Harry Barr - Watercolour Artist

Harry Barr: Watercolours

Arts Review, Vol 20, No 4, April 2nd, 2023

Harry Barr, born 1896, is one of those delightful people who are always occupied at some constructive activity or another and often simultaneously at several. After an impoverished childhood in Whitechapel, he trained as a teacher specialising in advanced drawing and chemistry; illustrated books; volunteered for the Royal Flying Corps and was invalided out; returned to teaching; studied at Westminster School of Art under Sickert; showed with a group which included Bomberg, Nina Hamnett, Raymond Duncan and Elliott Seabrook; trained as a Physical Education instructor; became a liaison officer for a group of hosiery importers, so that much of his time was passed in Poland and Czechoslovakia; hatmaker; fabric designer; and in 1939 began to paint watercolours.

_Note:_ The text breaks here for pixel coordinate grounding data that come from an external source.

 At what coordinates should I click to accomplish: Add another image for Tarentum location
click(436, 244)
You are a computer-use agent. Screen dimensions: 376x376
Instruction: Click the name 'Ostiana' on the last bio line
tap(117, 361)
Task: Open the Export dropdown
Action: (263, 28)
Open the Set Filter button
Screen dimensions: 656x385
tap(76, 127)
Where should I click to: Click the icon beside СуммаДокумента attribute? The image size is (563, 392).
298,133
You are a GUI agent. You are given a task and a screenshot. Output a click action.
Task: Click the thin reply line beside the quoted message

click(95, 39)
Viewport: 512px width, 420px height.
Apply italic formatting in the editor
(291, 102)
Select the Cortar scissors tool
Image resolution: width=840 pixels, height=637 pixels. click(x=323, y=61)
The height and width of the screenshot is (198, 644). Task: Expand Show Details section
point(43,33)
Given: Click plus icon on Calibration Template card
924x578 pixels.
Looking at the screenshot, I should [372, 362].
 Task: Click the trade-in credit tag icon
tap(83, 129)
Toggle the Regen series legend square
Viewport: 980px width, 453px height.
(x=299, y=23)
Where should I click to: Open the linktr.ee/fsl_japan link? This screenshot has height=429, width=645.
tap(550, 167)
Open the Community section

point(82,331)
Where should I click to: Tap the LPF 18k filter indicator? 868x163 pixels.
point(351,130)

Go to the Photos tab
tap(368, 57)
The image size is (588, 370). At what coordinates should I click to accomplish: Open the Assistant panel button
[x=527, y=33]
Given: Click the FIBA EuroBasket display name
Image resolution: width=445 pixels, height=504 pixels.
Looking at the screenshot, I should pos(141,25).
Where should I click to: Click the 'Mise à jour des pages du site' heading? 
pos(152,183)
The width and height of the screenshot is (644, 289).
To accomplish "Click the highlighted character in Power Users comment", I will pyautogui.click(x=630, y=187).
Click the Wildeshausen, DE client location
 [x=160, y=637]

This show is one particular group of his watercolours - land- and sea-scapes, and is being held at the same time as a similar exhibition in Moscow. The watercolours fall into three different categories - the narrow, nervous detailed drawings of houses, pier and fishing-boat; the beautiful, free turner-like watercolour all swirling water and sky, of for example, Rickmansworth Canal; and most attractive of all, the extraordinarily Japanese paintings of Brighton under the Rain; Winter in Regent's Park; and Sussex landscape. These will hold their own against the best, past and present, that British watercolours can offer.